**Fragmento**

Nunca hubo en ninguna otra institución judía de Venezuela, ni antes ni después, una campaña tan movida como aquella de la generación renovadora. El resultado fue la elección de una junta directiva presidida por don José Benatar. Al año siguiente Gonzalo Benaím fue electo presidente de la AIV y Abraham resultó designado secretario de la misma. Nunca más dejaría de estar vinculado a distintas instituciones, siempre en cargos de mucha responsabilidad, entre ellos los de presidente de la kehilá sefardí en cuatro oportunidades y dos veces presidente de la Confederación de Asociaciones Israelitas de Venezuela, CAIV. Esos cargos los ejerció sin abandonar otras responsabilidades como su participación en las directivas del Centro de Estudios Sefardíes de Caracas y del Museo Sefardí de Caracas Morris E. Curiel; además de ser el creador y presidente de la Fundación de Amigos de la Cultura Sefardí Fue mi amistad de toda la vida con Abraham Levy y nuestro común deseo de probar suerte en los casinos, lo que motivó un viaje de carnaval a la isla de Aruba hace ya quince años. Abraham fue el promotor; él invitaría a su amigo Amram Cohén, y yo, a mi prima Vicky Lucy para compartir aquel viaje. Fue así como por primera vez entablé una conversación con mi vecino de muchos años, Amram Cohén, con quien apenas había cruzado saludos.
Y así nació un amor otoñal que culminó en boda y nos une en nuestra tercera juventud. No puedo dejar de referirme a un aspecto muy destacado del fructífero trayecto vital de Abraham: su empeño en dar a conocer los aportes que miembros de la comunidad judía venezolana han hecho a este país, en diferentes épocas. Lo hizo de manera impecable en los textos que forman parte del catálogo de la exposición Los sefardíes: vínculo entre Curazao y Venezuela, y en su más reciente obra: Dejando Huellas, aproximación a la judeidad venezolana. Me consta con cuánta disciplina y paciencia se dedicó a la investigación de la vida y obra de los diecinueve judíos que eligió para figurar en ese libro.
Con este recuento más bien intimista, lleno de anécdotas y recuerdos de momentos y de hechos que fortalecieron nuestra amistad, he querido sumarme al homenaje a Abraham, de la única manera que podría hacerlo: expresándole mi cariño y admiración por su voluntad de trabajo, su sentido de la organización, su profunda vocación de servir a nuestra comunidad judía y su permanente responsabilidad con Venezuela, el país donde nació y ha vivido siempre. Estoy segura de que –ni queriéndolo– Abraham dejará de ser una figura destacada en el quehacer comunitario, siempre dispuesto a atender el llamado del deber, incluso en tiempos difíciles como los que no ha tocado vivir. ¡Que vivas muchísimos años más, querido Abraham, y que podamos seguir disfrutando siempre de tu inteligencia, de tu experiencia en tantas lides comunitarias y de tu compañía tan cálida y amena!

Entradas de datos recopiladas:
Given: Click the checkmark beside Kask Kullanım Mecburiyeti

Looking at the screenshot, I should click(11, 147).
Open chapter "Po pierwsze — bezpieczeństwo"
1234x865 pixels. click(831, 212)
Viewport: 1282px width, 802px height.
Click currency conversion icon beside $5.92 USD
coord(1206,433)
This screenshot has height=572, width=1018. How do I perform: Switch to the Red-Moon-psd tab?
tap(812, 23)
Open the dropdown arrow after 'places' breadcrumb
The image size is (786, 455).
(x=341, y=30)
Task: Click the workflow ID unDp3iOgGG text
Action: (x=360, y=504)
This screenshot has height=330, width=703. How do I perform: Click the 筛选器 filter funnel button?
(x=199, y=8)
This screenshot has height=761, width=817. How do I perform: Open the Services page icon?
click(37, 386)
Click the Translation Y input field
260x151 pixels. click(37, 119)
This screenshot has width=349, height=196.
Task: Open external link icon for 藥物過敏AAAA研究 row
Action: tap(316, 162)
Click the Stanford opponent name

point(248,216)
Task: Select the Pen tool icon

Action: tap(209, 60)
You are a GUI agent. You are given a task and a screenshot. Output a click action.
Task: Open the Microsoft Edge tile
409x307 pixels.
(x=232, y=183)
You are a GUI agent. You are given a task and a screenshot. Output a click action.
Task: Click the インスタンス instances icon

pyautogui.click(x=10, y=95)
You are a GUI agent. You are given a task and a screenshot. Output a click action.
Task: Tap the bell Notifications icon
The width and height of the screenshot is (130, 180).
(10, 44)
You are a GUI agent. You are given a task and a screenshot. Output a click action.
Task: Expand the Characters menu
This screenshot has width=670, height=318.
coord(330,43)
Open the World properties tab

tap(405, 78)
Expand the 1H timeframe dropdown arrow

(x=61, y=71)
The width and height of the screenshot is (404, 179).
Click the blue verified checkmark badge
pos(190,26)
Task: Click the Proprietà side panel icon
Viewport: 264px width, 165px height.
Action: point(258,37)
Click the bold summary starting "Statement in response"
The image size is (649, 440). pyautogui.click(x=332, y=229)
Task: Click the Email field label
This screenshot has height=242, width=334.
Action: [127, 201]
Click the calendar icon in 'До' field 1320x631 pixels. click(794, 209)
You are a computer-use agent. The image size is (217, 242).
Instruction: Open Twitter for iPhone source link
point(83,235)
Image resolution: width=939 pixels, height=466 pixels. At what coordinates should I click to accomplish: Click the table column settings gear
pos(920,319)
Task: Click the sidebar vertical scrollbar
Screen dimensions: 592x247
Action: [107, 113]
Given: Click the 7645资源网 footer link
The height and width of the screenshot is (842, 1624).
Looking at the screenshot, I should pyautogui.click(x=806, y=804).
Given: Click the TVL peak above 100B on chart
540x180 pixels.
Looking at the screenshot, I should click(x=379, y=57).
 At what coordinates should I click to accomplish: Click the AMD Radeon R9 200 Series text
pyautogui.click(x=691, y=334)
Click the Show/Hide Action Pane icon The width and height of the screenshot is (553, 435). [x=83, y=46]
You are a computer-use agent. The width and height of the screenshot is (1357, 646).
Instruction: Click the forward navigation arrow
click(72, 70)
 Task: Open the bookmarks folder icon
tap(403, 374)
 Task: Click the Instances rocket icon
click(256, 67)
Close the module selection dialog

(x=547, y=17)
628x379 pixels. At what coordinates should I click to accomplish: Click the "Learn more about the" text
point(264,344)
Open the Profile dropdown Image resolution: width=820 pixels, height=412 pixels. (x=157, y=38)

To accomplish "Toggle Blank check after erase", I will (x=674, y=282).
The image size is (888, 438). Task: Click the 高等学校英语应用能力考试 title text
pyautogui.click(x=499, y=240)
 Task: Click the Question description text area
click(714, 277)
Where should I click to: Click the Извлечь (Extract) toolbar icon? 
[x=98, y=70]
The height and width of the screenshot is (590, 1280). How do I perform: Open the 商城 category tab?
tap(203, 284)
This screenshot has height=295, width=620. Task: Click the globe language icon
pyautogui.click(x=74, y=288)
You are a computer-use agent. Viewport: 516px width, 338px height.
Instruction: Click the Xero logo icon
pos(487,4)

**Ejercicios propuestos**
A. Según el fragmento, ¿quién presidía la junta directiva elegida como resultado de la campaña de la generación renovadora?
B. Enumere todos los rasgos de Abraham que, en el fragmento, motivan la expresión de cariño y admiración de quien escribe.
C. Reproduzca el pasaje del fragmento que va desde "Y así nació" hasta "en ese libro.", ambos incluidos.
Los datos no tienen ninguna relevancia para lo que aquí se pide.

**Soluciones propuestas**
A. Don José Benatar.

B.
- Su voluntad de trabajo
- Su sentido de la organización
- Su profunda vocación de servir a la comunidad judía
- Su permanente responsabilidad con Venezuela

C.
Y así nació un amor otoñal que culminó en boda y nos une en nuestra tercera juventud. No puedo dejar de referirme a un aspecto muy destacado del fructífero trayecto vital de Abraham: su empeño en dar a conocer los aportes que miembros de la comunidad judía venezolana han hecho a este país, en diferentes épocas. Lo hizo de manera impecable en los textos que forman parte del catálogo de la exposición Los sefardíes: vínculo entre Curazao y Venezuela, y en su más reciente obra: Dejando Huellas, aproximación a la judeidad venezolana. Me consta con cuánta disciplina y paciencia se dedicó a la investigación de la vida y obra de los diecinueve judíos que eligió para figurar en ese libro.